#### [VOTRE CONSIGNE]
Poursuivez, s'il vous plaît, le récit ci-dessous de la soirée chez Silvia, en reprenant juste après sa dernière phrase.

#### [TEXTE DE LECTURE]
***
En causant ainsi, M. Patu - c’était le nom de ma nouvelle connaissance - me conduisit jusqu’à la porte de la demeure de Silvia, qu’il me félicita de connaître, et nous nous séparâmes. Je trouvai cette aimable actrice en belle compagnie. Elle me présenta à tout le monde et me fit connaître chaque personne en particulier.
Le nom de Crébillon me frappa. « Comment, monsieur ? lui dis-je ; heureux si vite ! Il y a huit ans que vous me charmez et que je désire vous connaître. Écoutez de grâce. »
Je lui récite alors sa plus belle tirade de Zénobie et Radamiste, que j’avais traduite en vers blancs. Silvia jouissait de voir le plaisir que Crébillon éprouvait à quatre-vingt ans de s’entendre dans une langue qu’il possédait parfaitement et qu’il aimait à l’égal de la sienne. Il récita la même scène en français et releva avec politesse les endroits où il trouvait que je l’avais embelli. Je le remerciai sans être dupe du compliment.
Nous nous mimes à table, et comme on me demanda ce que j’avais vu de beau dans Paris, je racontai tout, excepté mon entretien avec Patu.
Après avoir parlé fort longtemps, Crébillon, qui avait observé mieux que tous les autres le chemin que je prenais pour connaître le bon et le mauvais côté de sa nation, me parla en ces termes :
« Pour un premier jour, monsieur, je trouve que vous promettez beaucoup, et sans doute vous ferez des progrès rapides. Vous narrez bien et vous parlez le français de manière à vous faire parfaitement comprendre ; mais tout ce que vous dites n’est que de l’italien habillé en français. Vous vous faites écouter avec intérêt, et par cette nouveauté vous captivez doublement l’attention de ceux qui vous écoutent : je vous dirai même que votre jargon est fait pour captiver les suffrages de vos auditeurs ; car il est singulier, nouveau ; et vous êtes dans le pays où l’on court après ces deux divinités. Cependant vous devez commencer dès demain à vous donner toutes les peines pour apprendre à bien parler notre langue, car dans deux ou trois mois, les mêmes personnes qui vous applaudissent aujourd’hui commenceront à se moquer de vous.
- Je le crois, monsieur, et je le crains ; aussi mon principal projet en venant à Paris est-il de m’attacher de toutes mes forces à l’étude de la langue française ; mais, monsieur, comment ferai-je pour trouver un maître ? Je suis un élève insoutenable, interrogateur, curieux, importun, insatiable ; et en supposant que je puisse trouver un maître pareil, je ne suis pas assez riche pour pouvoir le payer.
***
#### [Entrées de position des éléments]
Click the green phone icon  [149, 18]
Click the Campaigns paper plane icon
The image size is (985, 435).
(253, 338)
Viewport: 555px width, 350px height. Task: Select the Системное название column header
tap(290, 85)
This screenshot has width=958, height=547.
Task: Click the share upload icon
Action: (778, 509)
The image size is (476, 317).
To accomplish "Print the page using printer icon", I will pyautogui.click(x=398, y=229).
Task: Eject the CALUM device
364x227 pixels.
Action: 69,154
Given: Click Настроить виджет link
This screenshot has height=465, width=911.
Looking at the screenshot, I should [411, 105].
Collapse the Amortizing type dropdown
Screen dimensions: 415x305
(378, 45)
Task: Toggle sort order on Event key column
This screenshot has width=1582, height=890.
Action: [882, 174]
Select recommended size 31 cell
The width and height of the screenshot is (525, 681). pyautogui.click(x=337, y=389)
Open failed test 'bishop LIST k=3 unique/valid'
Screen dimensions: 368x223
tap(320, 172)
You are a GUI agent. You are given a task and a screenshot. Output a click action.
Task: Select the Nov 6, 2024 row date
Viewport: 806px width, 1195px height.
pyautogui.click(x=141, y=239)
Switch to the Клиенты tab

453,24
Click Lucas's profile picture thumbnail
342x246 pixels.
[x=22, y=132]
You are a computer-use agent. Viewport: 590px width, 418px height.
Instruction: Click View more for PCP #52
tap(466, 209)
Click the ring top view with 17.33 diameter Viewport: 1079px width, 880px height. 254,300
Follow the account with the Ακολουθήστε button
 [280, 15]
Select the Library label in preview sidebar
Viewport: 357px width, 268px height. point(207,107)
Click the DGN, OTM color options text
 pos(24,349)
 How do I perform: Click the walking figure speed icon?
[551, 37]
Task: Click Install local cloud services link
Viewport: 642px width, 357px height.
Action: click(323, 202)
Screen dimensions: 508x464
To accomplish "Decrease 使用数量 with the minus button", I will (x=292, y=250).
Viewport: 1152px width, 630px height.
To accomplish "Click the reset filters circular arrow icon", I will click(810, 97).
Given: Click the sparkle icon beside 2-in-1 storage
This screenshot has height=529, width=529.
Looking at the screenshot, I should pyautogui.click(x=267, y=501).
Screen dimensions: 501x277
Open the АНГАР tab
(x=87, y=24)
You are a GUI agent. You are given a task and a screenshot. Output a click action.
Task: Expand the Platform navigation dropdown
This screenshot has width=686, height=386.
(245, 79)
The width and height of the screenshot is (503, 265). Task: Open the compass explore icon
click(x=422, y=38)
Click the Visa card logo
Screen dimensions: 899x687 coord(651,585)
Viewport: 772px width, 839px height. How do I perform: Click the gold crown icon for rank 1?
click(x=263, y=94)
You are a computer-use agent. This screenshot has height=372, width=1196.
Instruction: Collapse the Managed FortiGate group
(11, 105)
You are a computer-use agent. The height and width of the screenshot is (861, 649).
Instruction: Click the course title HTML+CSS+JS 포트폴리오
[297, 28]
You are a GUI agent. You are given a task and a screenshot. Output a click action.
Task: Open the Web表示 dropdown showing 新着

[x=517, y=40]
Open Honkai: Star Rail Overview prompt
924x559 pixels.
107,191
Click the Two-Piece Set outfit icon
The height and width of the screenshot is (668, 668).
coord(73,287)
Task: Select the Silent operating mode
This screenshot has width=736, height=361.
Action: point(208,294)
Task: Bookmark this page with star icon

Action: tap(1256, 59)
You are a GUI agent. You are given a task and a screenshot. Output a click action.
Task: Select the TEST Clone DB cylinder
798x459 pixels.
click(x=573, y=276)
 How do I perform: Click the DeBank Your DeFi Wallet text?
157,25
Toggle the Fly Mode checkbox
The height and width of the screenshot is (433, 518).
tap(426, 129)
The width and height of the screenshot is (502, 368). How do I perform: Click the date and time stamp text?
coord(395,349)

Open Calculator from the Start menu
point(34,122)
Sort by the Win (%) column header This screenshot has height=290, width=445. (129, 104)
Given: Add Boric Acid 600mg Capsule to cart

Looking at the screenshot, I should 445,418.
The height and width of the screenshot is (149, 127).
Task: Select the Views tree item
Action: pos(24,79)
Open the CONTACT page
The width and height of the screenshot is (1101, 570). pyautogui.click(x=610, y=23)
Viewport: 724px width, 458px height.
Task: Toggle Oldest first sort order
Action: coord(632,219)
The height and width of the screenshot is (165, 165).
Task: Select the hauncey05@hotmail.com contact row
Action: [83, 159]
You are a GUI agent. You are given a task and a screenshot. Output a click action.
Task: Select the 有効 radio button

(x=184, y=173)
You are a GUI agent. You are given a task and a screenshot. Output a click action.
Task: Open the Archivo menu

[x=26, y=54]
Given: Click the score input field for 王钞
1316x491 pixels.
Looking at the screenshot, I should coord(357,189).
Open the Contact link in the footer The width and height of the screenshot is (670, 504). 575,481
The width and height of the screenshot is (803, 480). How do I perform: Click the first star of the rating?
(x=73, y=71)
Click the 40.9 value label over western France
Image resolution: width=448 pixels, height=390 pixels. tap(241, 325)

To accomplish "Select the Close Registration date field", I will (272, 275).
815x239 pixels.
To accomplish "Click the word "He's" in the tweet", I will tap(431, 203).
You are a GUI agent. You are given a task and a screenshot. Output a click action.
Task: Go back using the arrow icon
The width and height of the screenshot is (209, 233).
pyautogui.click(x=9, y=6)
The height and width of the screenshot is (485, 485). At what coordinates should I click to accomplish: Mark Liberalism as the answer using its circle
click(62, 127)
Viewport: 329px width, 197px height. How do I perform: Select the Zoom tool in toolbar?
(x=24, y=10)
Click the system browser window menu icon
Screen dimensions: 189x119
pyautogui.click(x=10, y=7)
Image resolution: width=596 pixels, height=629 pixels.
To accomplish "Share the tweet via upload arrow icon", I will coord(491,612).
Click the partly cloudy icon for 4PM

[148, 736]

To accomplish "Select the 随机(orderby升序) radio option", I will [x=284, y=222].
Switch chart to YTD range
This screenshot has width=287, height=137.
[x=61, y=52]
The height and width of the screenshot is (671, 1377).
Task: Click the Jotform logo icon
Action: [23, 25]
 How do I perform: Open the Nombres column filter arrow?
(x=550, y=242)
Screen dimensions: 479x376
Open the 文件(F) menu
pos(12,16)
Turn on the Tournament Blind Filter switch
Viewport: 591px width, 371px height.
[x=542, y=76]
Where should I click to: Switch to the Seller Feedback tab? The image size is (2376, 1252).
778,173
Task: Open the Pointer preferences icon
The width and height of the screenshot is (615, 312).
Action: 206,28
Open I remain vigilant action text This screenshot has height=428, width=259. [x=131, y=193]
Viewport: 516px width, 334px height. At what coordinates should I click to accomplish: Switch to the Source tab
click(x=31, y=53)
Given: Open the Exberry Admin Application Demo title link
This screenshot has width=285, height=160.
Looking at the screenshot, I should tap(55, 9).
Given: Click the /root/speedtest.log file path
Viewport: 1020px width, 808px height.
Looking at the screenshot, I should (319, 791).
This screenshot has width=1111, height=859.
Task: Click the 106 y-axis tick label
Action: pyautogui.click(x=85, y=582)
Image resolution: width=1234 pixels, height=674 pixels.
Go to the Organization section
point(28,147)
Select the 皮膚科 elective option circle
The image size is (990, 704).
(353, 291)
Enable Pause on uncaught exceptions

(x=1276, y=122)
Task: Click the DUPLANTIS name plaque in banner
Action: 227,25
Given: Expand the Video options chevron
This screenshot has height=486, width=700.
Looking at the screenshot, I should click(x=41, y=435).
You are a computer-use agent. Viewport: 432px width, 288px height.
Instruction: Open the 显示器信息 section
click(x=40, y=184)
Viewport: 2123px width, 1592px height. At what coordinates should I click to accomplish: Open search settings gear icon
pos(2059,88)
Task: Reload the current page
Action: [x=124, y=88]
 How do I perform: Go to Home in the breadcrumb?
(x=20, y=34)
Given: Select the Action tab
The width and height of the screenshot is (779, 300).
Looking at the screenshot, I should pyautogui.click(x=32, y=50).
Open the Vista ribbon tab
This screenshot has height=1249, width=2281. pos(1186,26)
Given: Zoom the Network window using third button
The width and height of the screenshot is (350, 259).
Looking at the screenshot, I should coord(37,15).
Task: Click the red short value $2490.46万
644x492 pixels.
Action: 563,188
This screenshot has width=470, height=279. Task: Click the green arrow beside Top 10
***
#### [RÉSULTAT DE L'EXERCICE]
- Il y a cinquante ans monsieur, que je cherche un écolier tel que vous vous êtes peint ; et c’est moi qui vous payerai, si vous voulez venir prendre les leçons chez moi. Je demeure au Marais, dans la rue des Douze-Portes ; j’ai les meilleurs poètes italiens, je vous les ferai traduire en français, et je ne vous trouverai jamais insatiable. »
J’acceptai avec joie, fort embarrassé de lui exprimer ma reconnaissance ; mais l’offre portait l’expression de la franchise comme le peu de mots par lesquels j’y répondis.
Crébillon était un colosse ; il avait six pieds : il me surpassait de trois pouces. Il mangeait bien, narrait plaisamment et sans rire : il était célèbre par ses bons mots, était un excellent convive ; mais il passait la vie chez lui, sortant rarement, ne voyant presque personne, parce qu’il avait toujours la pipe à la bouche et qu’il était environné d’une vingtaine de chats avec lesquels il se divertissait la plus grande partie du jour. Il avait une vieille gouvernante, une cuisinière et un domestique. Sa gouvernante pensait à tout, ne le laissait manquer de rien et ne lui rendait jamais compte de son argent, qu’elle tenait en entier, parce que jamais il ne lui en demandait aucun. La physionomie de Crébillon avait le caractère de celle du lion, ou du chat, ce qui est la même chose. Il était censeur royal, et il me disait que cela l’amusait. Sa gouvernante lui lisait les ouvrages qu’on lui portait, et elle suspendait sa lecture quand elle croyait que cela méritait sa censure ; mais parfois ils étaient d’avis différent, et alors leurs contestations étaient vraiment risibles. J’entendis un jour cette gouvernante renvoyer quelqu’un en lui disant : « Revenez la semaine prochaine ; nous n’avons pas encore eu le temps d’examiner votre manuscrit. »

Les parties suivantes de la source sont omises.